Guy Hamilton, best known as the director of four classic James Bond films including Goldfinger, has died at the age of 93.
Born in Paris and educated in England, Hamilton’s introduction to the French film industry as a young man soon led him to discover “how a studio worked the hard way”. Leaving France behind to enlist in the Royal Navy (by way of Paramount News), the director’s films were often military-inspired: The Colditz Story his most financially successful film of the 1950s, and A Touch Of Larceny delivering his sole BAFTA nomination.
The 1940s and early 50s saw Hamilton taken under Carol Reed’s wing, assisting on The Fallen Idol, The Third Man (Hamilton served as Orson Welles’ double in certain shots) and Outcast Of The Islands before directing his first film, The Ringer, in 1952.

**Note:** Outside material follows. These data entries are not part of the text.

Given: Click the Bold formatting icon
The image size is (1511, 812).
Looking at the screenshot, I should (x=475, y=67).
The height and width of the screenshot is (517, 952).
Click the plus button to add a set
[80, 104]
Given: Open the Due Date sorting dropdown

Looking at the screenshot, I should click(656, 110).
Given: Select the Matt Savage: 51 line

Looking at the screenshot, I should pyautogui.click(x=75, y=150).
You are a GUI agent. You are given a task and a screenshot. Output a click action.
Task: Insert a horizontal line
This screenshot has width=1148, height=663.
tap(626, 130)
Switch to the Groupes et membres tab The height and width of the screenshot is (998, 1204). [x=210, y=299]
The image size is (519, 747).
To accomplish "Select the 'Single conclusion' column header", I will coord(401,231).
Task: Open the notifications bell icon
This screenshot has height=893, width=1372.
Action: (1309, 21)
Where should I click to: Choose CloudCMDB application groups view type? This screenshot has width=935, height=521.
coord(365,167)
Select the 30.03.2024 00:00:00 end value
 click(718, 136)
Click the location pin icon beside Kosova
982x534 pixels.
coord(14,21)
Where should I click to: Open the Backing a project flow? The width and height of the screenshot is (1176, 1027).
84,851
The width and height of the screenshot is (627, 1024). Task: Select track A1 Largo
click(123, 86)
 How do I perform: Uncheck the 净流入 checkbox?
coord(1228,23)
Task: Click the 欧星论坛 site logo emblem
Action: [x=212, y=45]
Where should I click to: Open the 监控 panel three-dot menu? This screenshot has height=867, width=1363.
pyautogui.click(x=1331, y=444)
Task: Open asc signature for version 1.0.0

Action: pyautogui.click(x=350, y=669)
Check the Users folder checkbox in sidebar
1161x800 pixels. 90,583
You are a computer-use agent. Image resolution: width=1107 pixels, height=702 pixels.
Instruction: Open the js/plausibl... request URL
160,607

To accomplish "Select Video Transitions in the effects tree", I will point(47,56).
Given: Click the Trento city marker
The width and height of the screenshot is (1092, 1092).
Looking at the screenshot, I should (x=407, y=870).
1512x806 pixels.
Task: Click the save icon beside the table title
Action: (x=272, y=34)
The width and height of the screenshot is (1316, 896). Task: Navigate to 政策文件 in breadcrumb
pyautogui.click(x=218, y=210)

The subsequent three decades would see him direct Kirk Douglas (The Devil’s Disciple), Michael Caine (Battle Of Britain, Funeral In Berlin) and Harrison Ford (Force 10 From Navarone), as well as turning down 1989’s Batman.
But it is Bond for which Hamilton shall remain best-loved, describing his time on Goldfinger as “a very happy experience”. Eager to work with old friend Cubby Broccoli after turning down Dr. No, Hamilton would return for Diamonds Are Forever, Live And Let Die and The Man With The Golden Gun, seeing him direct Sirs Sean Connery and Roger Moore as 007.
Hamilton died on the Spanish island of Majorca yesterday. "You can't really change the formula," he once said of the Bond series. "You can merely try to film it your way."